简体   繁体   English

x 轴上的 Seaborn 热图间距

[英]Seaborn heatmap spacing on x axis

I am currently using seaborn.heatmap() to display binary data that I have organized in a pandas.DataFrame.我目前正在使用 seaborn.heatmap() 来显示我在 pandas.DataFrame 中组织的二进制数据。 The index of the DataFrame is discrete and corresponds to different locations, while the columns are continuous and represent time. DataFrame的索引是离散的,对应不同的位置,而列是连续的,代表时间。 How can I make the x Axis in the heatmap to have a correct spacing between the measurement values?如何使热图中的 x 轴在测量值之间具有正确的间距?

To be more precise, I want the difference between 0 and 1'000 to be 1'000 times bigger than between 0 and 1 and 10'000 times the difference between 1 and 1.1.更准确地说,我希望 0 和 1'000 之间的差异比 0 和 1 之间的差异大 1'000 倍,以及 1 和 1.1 之间的差异大 10'000 倍。 Here is a minimal of how my data is organised:以下是我的数据组织方式的最低限度:

import seaborn as sns
import numpy as np
import pandas as pd
import matplotlib.pyplot as plt

df=pd.DataFrame(np.random.randint(0,2,size=(5, 8)), columns=[1,1.1,2,3,4,1001,1002,1003], index=['A','B','C','D','E'])
sns.heatmap(df,cmap='binary', square=True)
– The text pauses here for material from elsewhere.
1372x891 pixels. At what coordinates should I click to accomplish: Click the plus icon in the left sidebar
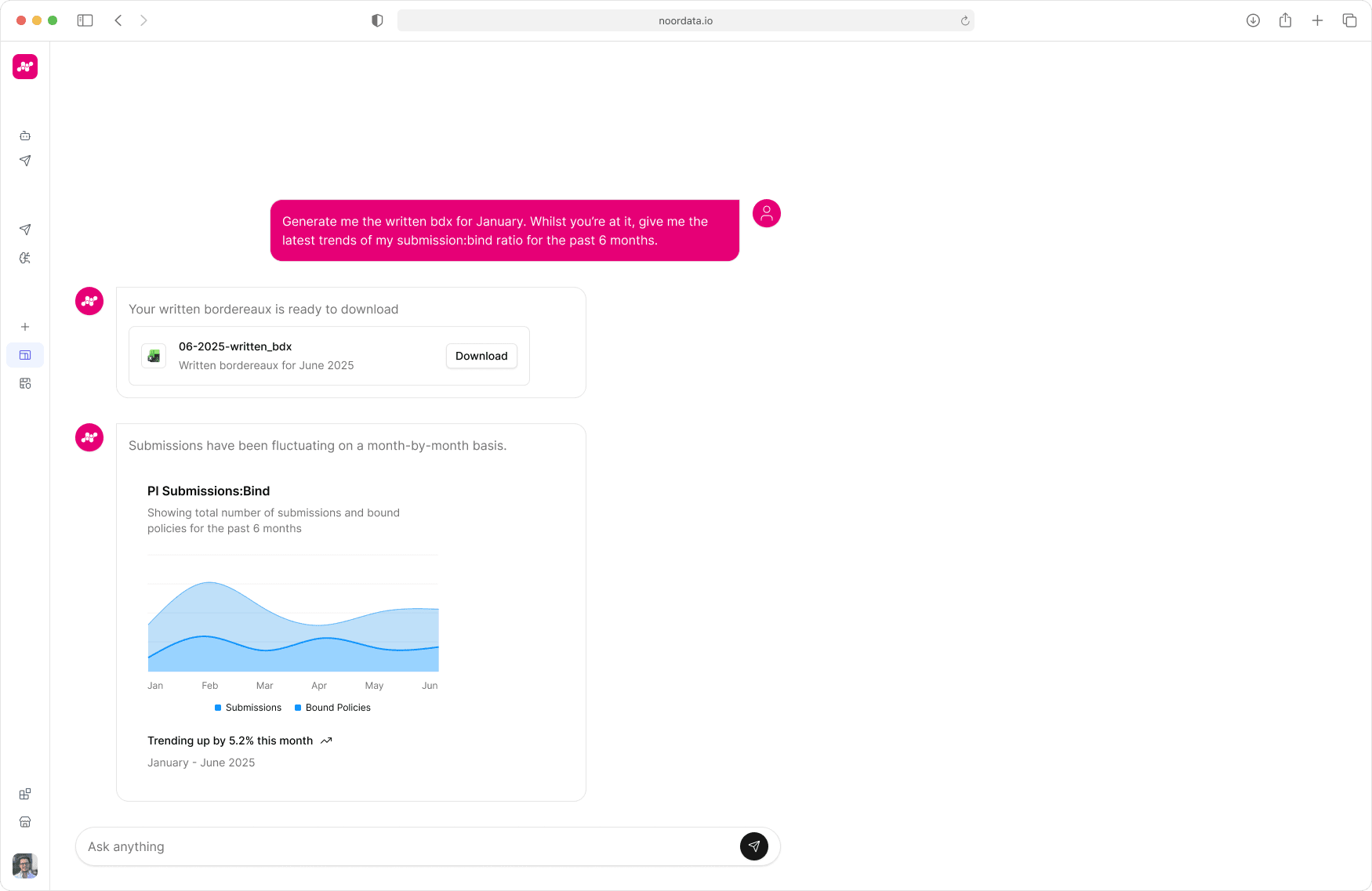pos(25,327)
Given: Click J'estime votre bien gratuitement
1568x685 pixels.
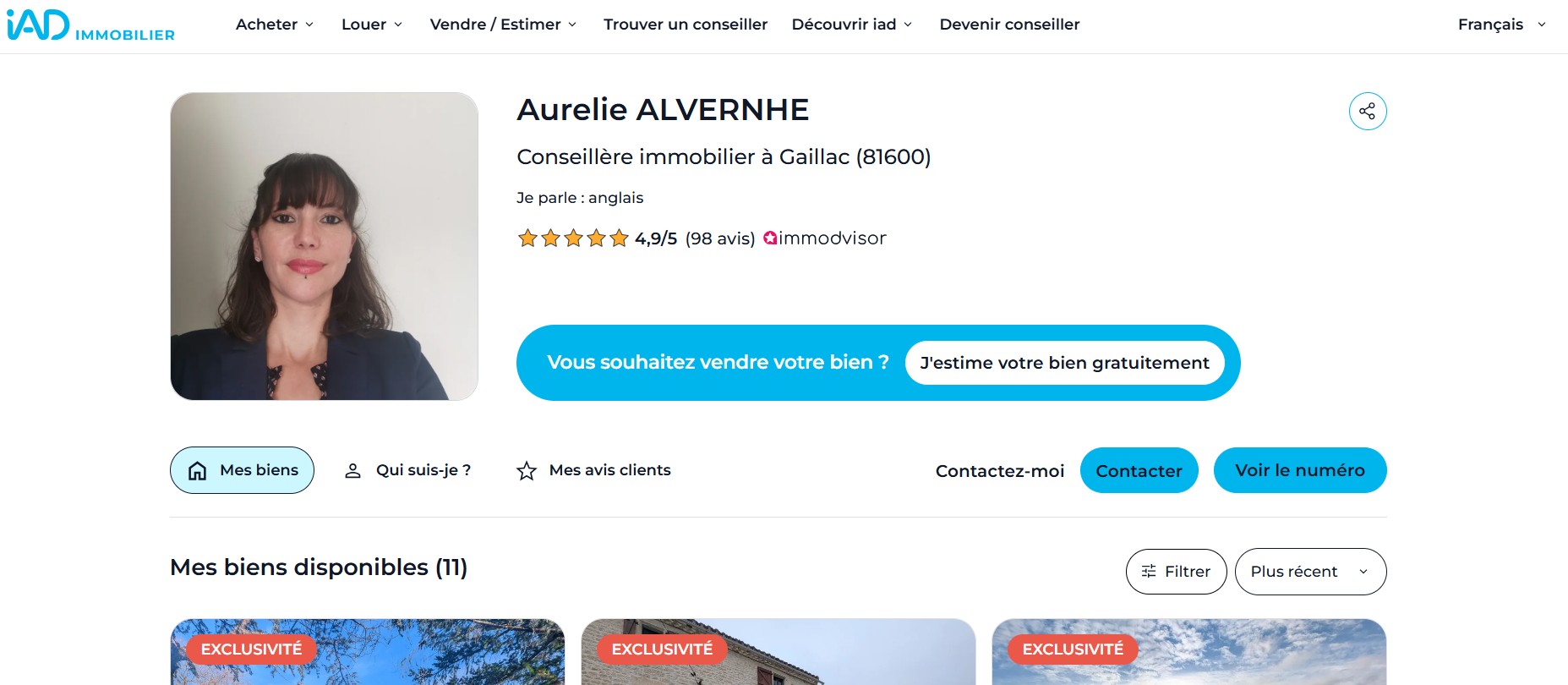Looking at the screenshot, I should click(x=1064, y=362).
The resulting image looks like this: https://i.stack.imgur.com/uxSrH.png生成的图像如下所示: https : //i.stack.imgur.com/uxSrH.png

The data between the measurements (eg. for measurement value 500, which is not part of the DataFrame should be 0. I do not mind giving up the square=True.测量值之间的数据(例如,对于不属于 DataFrame 的测量值 500 应为 0。我不介意放弃 square=True。

For those of you wondering, the 0/1 are False/True statements that indicate whether or not I made a measurement at this sampling site at this location at a given time.对于那些想知道的人,0/1 是 False/True 陈述,表明我是否在给定时间在此位置的此采样点进行了测量。

Thank you so much非常感谢

You could use plt.pcolor() , which creates an unevenly-spaced grid, with the gridlines provided by its first and second parameter.您可以使用plt.pcolor() ,它创建一个不均匀间隔的网格,网格线由其第一个和第二个参数提供。 As a 5x8 grid of cells needs 6x9 grid lines, both the list of x-values and of y-values needs to be extended by one.由于 5x8 单元格网格需要 6x9 网格线,因此 x 值和 y 值列表都需要扩展 1。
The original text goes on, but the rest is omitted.